Each bias skews the same direction for each person, but not every bias is in the same direction for individual people. (Some people are biased in favor of Harvard/Ivy League graduates. Other people are biased against those exact same candidates. Bias is not by definition unidirectional for all people.)

The YC partners are trying to be similarly biased against entrepreneurs who (they believe) will not be successful in the program.

They are much less likely to be similarly biased against irrelevant factors like accents, mannerisms, backgrounds, etc.

richmarr|6 years ago

> They are much less likely to be similarly biased against irrelevant factors like accents, mannerisms, backgrounds, etc.

They're not less biased, they just average out their biases over the group.

Your assumption is that three people chosen from a fairly homogenous pool are going to cancel out each others biases, which is... optimistic.

I don't know from this conversation what they're actually doing, but what they should be doing is using a diverse set of opinions to create a fixed set of questions and a fixed marking scheme, and then sticking to it for that round of interviews.

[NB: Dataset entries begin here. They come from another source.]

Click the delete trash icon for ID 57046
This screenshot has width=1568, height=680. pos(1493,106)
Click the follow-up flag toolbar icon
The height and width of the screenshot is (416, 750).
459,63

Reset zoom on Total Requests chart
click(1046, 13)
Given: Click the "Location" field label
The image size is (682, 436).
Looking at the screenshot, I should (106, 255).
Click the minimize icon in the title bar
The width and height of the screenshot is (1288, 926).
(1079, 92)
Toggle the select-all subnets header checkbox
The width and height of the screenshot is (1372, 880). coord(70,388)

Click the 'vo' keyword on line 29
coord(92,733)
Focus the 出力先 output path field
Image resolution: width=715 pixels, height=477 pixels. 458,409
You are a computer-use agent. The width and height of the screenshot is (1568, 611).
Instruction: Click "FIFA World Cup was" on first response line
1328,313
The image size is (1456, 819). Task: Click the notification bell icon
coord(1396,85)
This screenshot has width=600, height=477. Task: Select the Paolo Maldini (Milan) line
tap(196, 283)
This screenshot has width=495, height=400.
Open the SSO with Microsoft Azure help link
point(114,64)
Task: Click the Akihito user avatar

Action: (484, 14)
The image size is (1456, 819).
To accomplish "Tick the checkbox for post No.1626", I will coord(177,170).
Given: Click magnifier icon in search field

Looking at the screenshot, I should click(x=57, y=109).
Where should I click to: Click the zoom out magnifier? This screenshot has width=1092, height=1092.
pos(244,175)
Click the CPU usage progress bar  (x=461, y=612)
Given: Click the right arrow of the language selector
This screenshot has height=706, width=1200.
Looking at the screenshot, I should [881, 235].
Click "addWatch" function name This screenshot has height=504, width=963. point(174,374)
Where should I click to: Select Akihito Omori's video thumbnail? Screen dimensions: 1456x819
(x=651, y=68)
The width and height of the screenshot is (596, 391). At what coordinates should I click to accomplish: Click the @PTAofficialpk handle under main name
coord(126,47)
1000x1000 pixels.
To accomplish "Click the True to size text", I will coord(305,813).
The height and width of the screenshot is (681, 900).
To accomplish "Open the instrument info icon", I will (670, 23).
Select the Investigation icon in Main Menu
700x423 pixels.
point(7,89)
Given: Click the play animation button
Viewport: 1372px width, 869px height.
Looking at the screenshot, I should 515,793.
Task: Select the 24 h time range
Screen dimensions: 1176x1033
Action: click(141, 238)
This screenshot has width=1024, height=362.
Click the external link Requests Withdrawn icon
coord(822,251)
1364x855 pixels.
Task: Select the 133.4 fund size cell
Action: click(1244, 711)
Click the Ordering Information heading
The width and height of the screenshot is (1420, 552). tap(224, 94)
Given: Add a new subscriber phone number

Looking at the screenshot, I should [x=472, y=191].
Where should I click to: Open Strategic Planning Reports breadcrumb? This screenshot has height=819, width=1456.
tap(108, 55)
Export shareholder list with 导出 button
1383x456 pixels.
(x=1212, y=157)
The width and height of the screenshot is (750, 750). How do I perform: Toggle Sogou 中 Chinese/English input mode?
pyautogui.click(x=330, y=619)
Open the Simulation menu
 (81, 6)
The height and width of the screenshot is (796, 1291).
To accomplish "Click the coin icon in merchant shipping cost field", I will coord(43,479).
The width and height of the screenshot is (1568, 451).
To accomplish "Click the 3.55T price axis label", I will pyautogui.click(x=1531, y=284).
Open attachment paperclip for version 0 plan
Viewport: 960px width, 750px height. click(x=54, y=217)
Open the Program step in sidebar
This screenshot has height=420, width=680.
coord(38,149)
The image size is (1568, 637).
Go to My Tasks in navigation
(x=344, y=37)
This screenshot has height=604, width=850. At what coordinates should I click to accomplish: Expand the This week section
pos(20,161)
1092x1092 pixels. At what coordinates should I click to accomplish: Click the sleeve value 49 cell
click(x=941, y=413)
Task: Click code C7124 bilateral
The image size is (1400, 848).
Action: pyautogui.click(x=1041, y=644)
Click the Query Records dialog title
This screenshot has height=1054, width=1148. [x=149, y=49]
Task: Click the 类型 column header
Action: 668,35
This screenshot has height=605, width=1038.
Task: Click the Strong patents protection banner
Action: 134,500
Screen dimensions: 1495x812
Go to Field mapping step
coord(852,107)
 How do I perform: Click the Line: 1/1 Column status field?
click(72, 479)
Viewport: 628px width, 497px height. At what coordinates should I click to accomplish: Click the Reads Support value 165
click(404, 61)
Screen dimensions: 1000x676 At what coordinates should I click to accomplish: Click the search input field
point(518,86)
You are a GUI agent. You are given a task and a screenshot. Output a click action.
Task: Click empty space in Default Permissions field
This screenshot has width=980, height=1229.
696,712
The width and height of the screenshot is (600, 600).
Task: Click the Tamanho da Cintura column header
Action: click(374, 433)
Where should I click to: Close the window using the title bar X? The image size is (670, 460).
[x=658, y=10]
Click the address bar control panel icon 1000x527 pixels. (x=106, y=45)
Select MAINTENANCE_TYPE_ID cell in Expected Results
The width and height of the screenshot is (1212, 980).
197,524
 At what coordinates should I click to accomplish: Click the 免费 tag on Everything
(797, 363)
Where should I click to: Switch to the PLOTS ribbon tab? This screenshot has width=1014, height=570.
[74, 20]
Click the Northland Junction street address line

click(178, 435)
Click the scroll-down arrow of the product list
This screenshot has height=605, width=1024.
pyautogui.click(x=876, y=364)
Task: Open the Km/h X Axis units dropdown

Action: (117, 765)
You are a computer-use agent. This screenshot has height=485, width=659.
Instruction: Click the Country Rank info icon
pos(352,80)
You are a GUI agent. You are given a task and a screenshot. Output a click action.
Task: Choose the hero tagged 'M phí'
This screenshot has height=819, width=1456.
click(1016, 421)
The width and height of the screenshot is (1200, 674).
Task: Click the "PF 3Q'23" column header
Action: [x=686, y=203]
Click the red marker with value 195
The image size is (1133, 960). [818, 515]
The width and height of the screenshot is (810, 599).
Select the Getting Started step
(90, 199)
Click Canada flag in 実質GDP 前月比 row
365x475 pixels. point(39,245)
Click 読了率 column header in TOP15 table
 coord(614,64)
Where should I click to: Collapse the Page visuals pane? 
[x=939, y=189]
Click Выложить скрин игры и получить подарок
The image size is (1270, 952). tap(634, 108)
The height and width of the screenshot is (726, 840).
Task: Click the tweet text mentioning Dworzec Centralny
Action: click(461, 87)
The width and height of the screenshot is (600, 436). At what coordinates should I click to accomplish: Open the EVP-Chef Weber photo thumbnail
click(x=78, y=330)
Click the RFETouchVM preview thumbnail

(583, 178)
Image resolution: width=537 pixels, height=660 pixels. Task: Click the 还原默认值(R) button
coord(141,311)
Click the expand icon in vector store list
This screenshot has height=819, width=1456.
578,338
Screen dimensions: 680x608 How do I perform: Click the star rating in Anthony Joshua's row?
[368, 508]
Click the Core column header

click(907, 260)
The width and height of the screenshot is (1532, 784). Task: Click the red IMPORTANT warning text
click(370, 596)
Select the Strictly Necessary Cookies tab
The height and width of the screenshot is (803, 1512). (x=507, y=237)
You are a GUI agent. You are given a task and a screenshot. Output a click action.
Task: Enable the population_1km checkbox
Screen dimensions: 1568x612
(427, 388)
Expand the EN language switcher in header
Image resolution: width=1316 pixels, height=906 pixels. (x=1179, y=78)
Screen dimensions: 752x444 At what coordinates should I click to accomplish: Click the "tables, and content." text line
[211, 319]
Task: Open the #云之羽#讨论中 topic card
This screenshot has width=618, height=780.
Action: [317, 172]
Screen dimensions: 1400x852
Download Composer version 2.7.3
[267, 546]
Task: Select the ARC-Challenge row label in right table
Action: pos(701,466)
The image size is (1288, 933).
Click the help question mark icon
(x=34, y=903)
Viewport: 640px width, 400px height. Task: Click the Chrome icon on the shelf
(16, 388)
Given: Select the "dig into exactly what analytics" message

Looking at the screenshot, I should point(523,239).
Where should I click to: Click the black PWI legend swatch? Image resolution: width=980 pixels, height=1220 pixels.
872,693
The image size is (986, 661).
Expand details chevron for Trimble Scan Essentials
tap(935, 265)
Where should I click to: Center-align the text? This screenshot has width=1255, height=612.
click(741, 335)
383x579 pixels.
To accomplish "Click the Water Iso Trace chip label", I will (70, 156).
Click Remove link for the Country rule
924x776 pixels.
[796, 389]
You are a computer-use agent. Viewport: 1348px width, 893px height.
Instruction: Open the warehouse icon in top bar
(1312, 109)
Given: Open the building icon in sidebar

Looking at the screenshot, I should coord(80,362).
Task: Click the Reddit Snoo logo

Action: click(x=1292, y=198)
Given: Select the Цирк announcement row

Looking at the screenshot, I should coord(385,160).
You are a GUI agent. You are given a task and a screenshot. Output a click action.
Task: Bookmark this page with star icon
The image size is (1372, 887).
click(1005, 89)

Then looking back over time at every interview question and analysing how well it predicted later outcomes.

random42|6 years ago

A huge part of it is resulting discussion that happens between different observers which puts the onus to check for biases and map the signals on objective parameters.

richmarr|6 years ago

If I understand you correctly I think this is misleading.

Discussing candidates after an interview allows social dynamics within the group to distort the signal so you reduce the value of taking independent data points. Not only will it not reduce bias in the way you seem to suggest, but you'll also lose some of your ability to reduce random noise as the noise from more dominant interviewers will be amplified.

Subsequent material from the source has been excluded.